Il en va de même au sein d’une entreprise. Dans un monde où les compétences sont le facteur limitant de la croissance, où la « guerre des talents » fait rage, il n’est plus possible aujourd’hui de considérer qu’une entreprise appartient à ses seuls actionnaires. Le capital humain doit être replacé au même niveau que le capital social. Les investissements dans la formation, investissements d’avenir, devraient être comptabilisés à l’actif d’une entreprise au même titre que les investissements matériels et la R&D (Recherche et Développement). L’association des collaborateurs aux fruits de la croissance, par l’intéressement, la participation, mais aussi l’actionnariat salarié constitue un facteur clé de rétention des talents et de compétitivité à long terme.
Accompagner les prochaines générations
Enfin, bâtir à long terme suppose une responsabilité intergénérationnelle. Anticiper la transmission de son entreprise est une question de responsabilité. A chaque génération de préparer la suivante, de mettre en place la gouvernance qui lui permettra d’anticiper les prochains sujets et de réserver une part suffisante des profits pour les investissements d’avenir.
Ces investissements transgénérationnels peuvent se penser au niveau de l’entreprise ou plus largement dans son écosystème. Beaucoup de family offices ont ainsi, au-delà de l’entreprise familiale et de leur activité d’investissement, une branche « philanthropie » pour soutenir des causes qui leur paraissent importantes pour le monde dans lequel vivront les générations futures.

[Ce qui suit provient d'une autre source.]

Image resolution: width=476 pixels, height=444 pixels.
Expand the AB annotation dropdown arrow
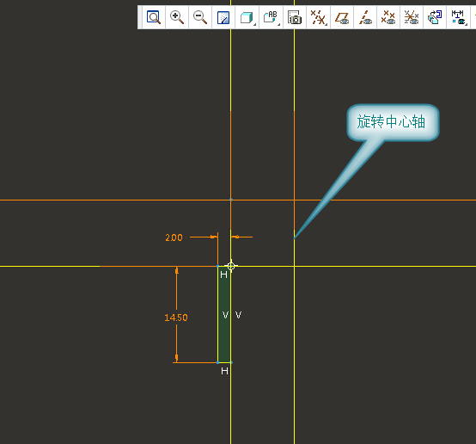coord(278,24)
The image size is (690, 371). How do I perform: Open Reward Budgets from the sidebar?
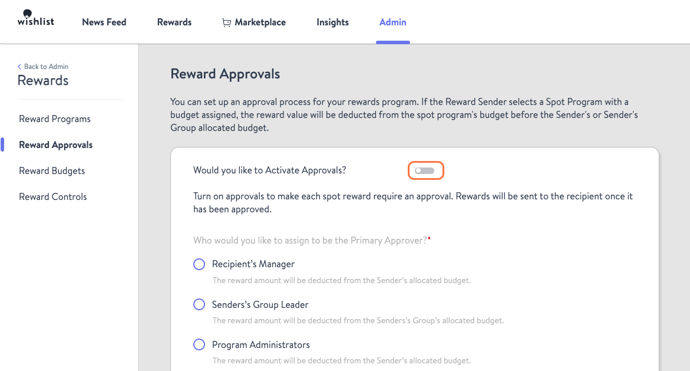tap(52, 170)
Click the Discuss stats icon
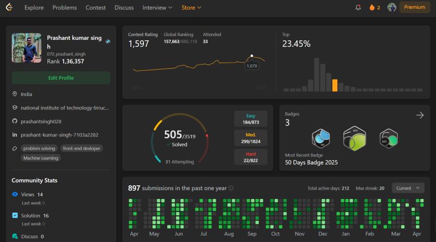Viewport: 436px width, 242px height. (15, 236)
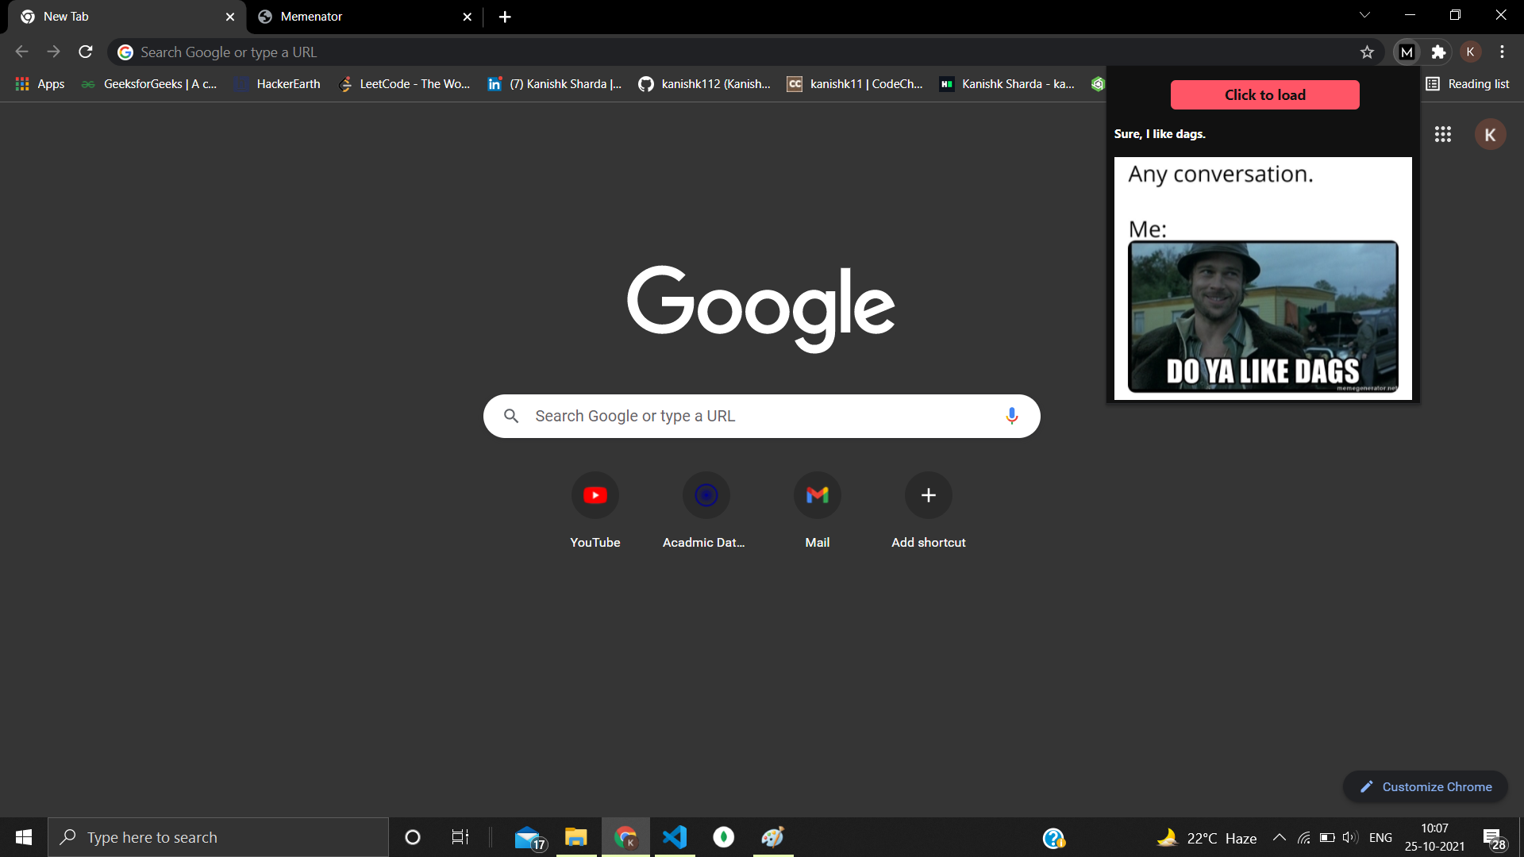1524x857 pixels.
Task: Adjust volume via the speaker icon
Action: tap(1349, 836)
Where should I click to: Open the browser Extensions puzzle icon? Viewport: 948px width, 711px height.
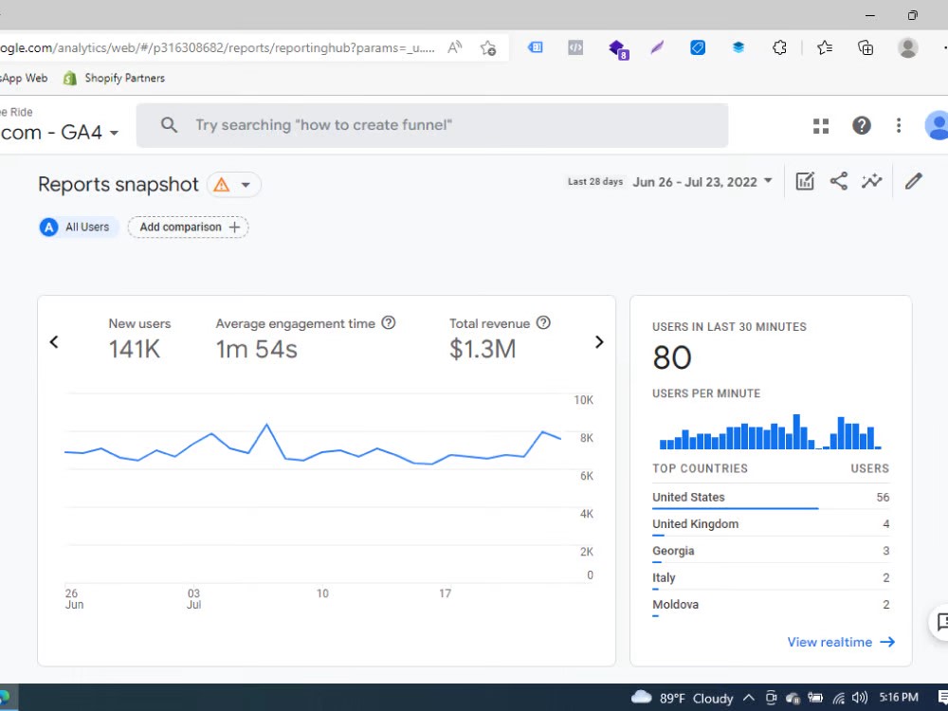click(779, 47)
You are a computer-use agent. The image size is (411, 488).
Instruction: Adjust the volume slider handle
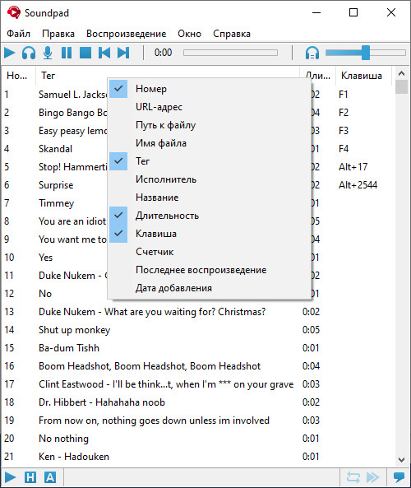366,53
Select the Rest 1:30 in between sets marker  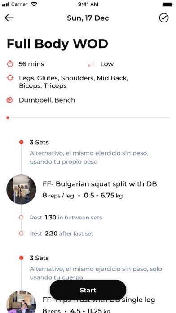point(22,217)

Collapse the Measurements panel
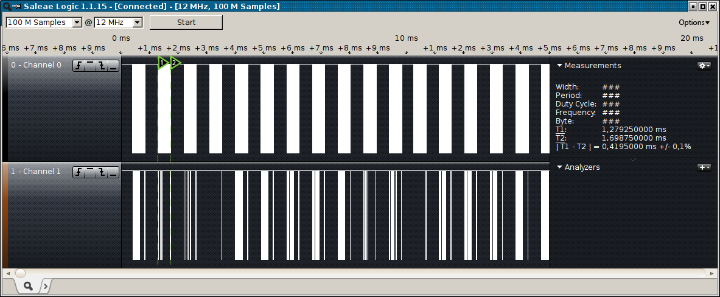pyautogui.click(x=559, y=66)
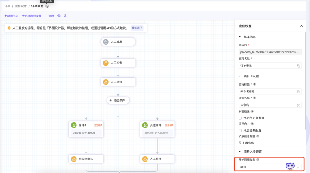Open the 开始回调类型 dropdown

(x=270, y=167)
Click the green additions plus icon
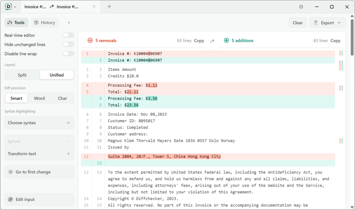The image size is (355, 210). point(226,41)
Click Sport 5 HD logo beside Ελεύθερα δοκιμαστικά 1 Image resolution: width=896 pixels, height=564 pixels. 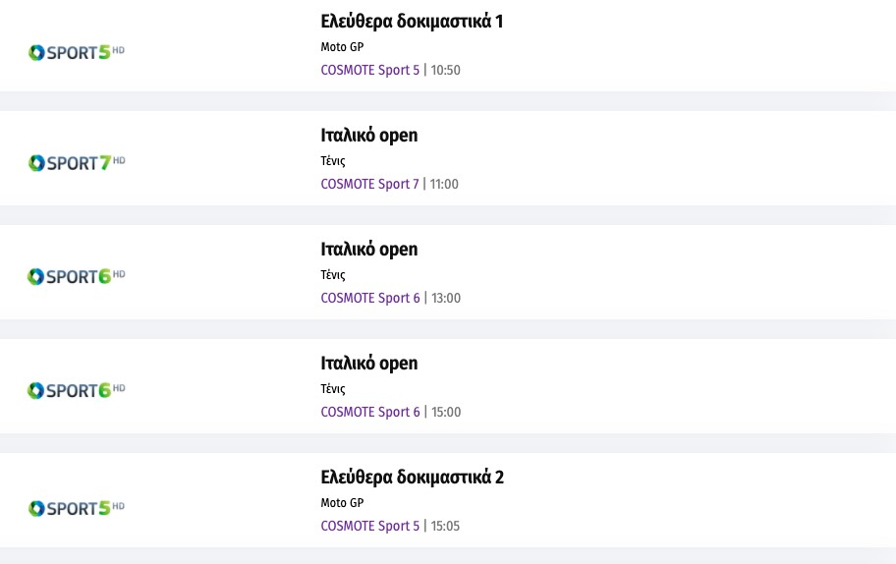pyautogui.click(x=77, y=52)
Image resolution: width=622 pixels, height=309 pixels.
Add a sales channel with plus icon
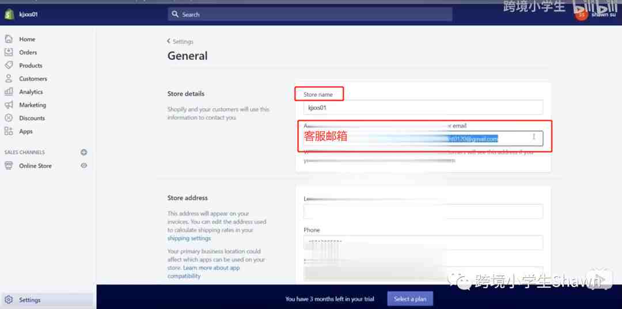tap(84, 152)
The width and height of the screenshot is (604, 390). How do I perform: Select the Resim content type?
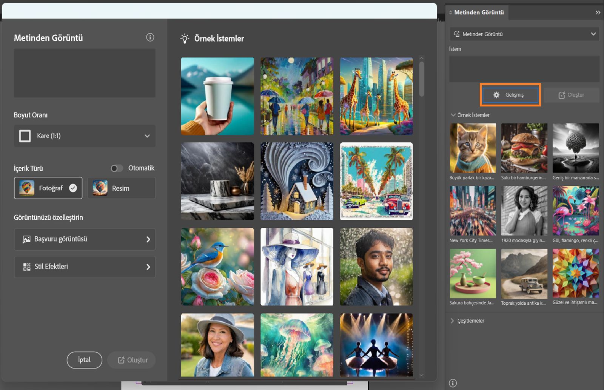[x=121, y=188]
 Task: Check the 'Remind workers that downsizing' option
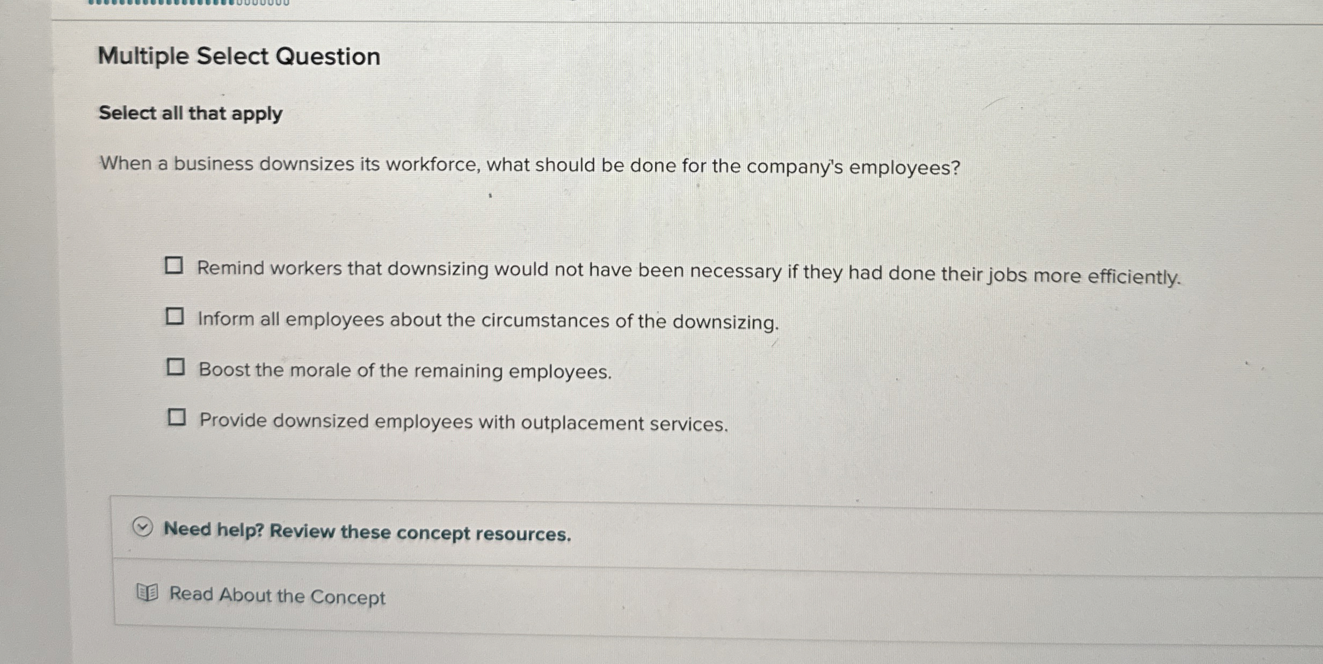pos(175,266)
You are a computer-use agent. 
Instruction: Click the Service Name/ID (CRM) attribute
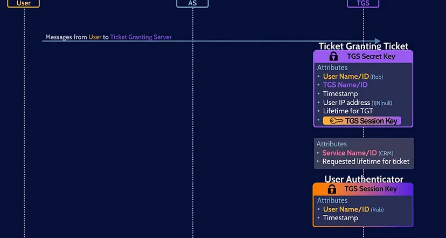356,153
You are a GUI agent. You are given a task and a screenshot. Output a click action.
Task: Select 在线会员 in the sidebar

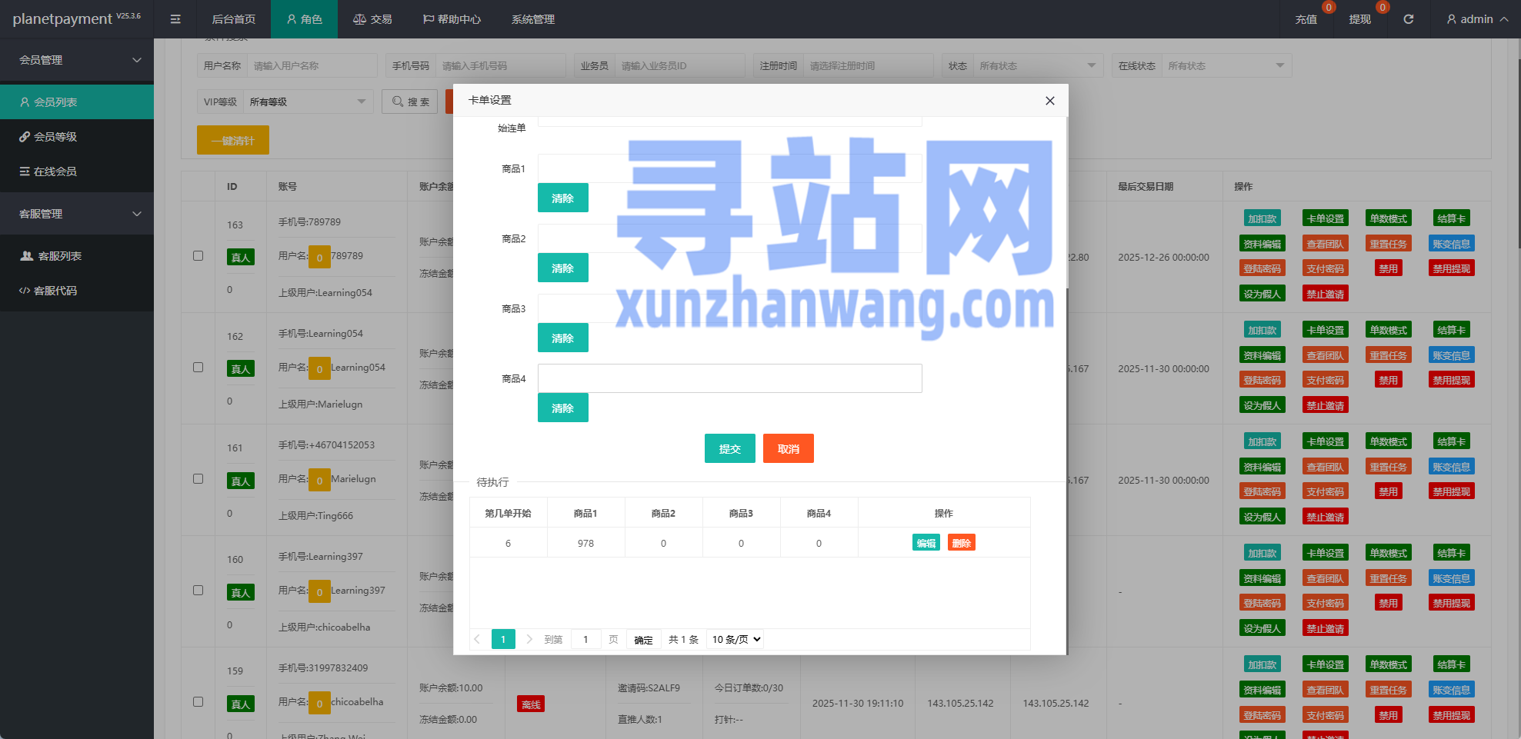pos(54,171)
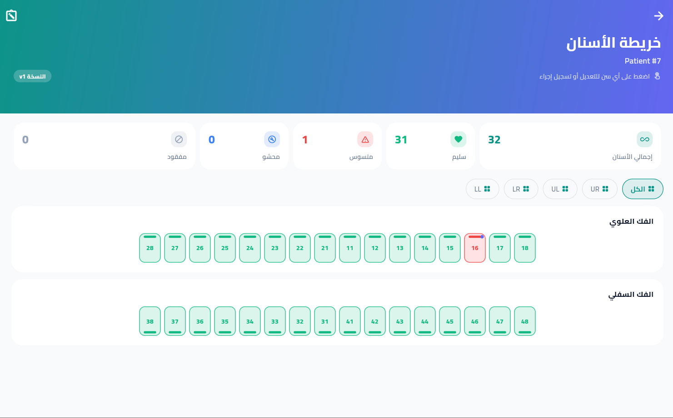Filter by UL quadrant
Image resolution: width=673 pixels, height=418 pixels.
coord(560,189)
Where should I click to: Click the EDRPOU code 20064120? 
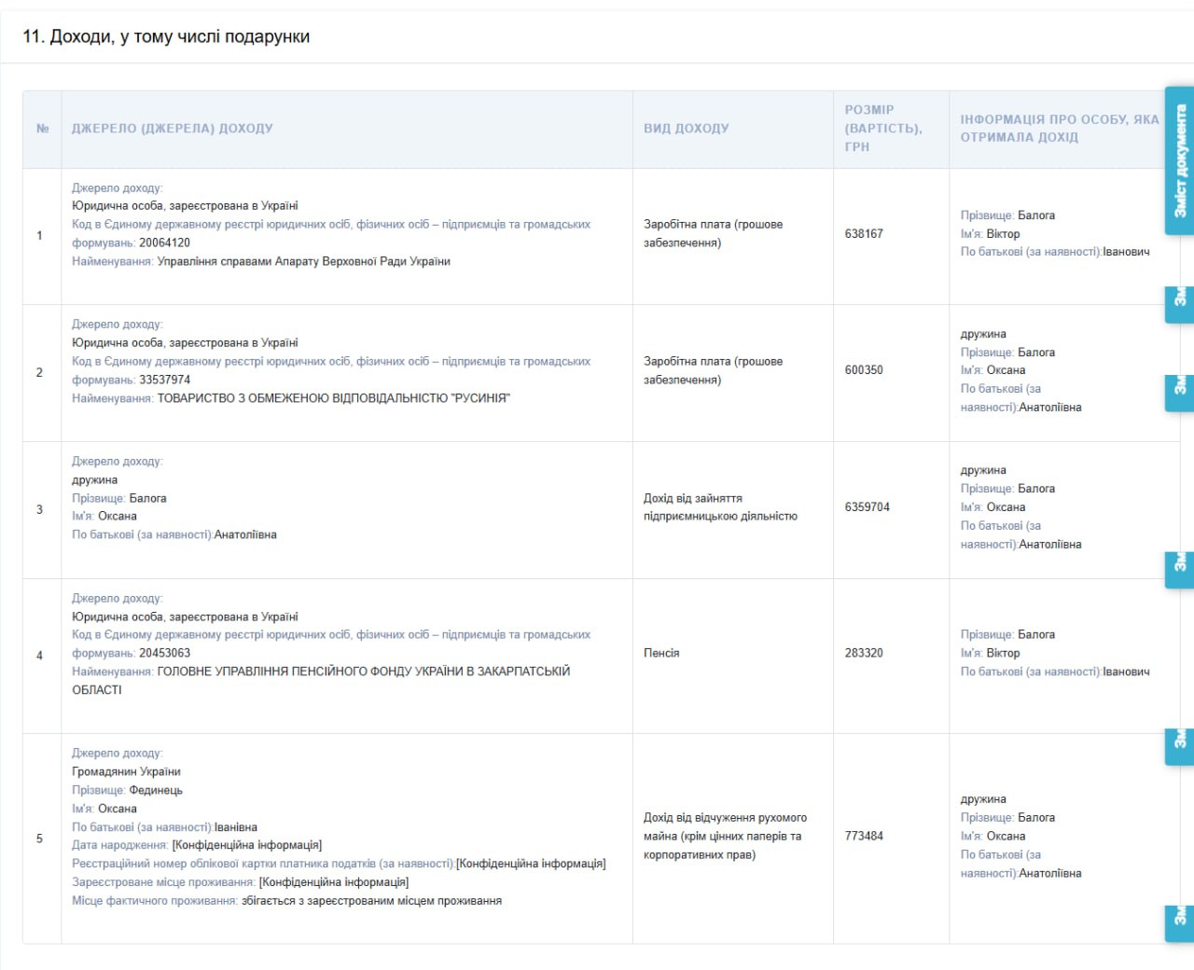click(x=164, y=243)
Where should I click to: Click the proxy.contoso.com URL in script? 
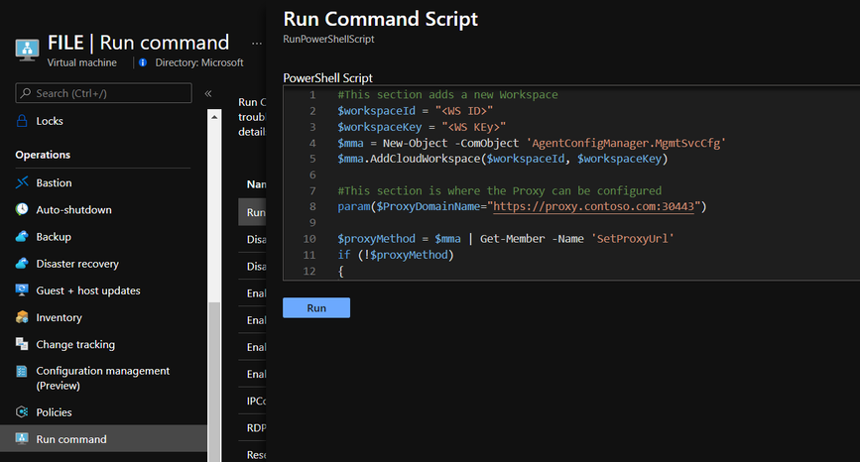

Chez Geneo Capital Entrepreneur, nous avons décidé de verser une partie significative des gains liés à aux investissements dans les PME et ETI à un fonds de dotation pour permettre aux nouvelles générations, notamment dans les territoires délaissés, de se lancer dans leur propre aventure. Ce recyclage vertueux de la valeur issue de la croissance de nos entreprises doit, nous l’espérons, impulser une vision plus long terme et plus responsable de la finance, et de ce fait plus performante.
Nul ne peut se désintéresser de son environnement, du monde dans lequel il vit. C’est une question de bien-être, de vivre ensemble, d’harmonie. C’est aussi une question de survie.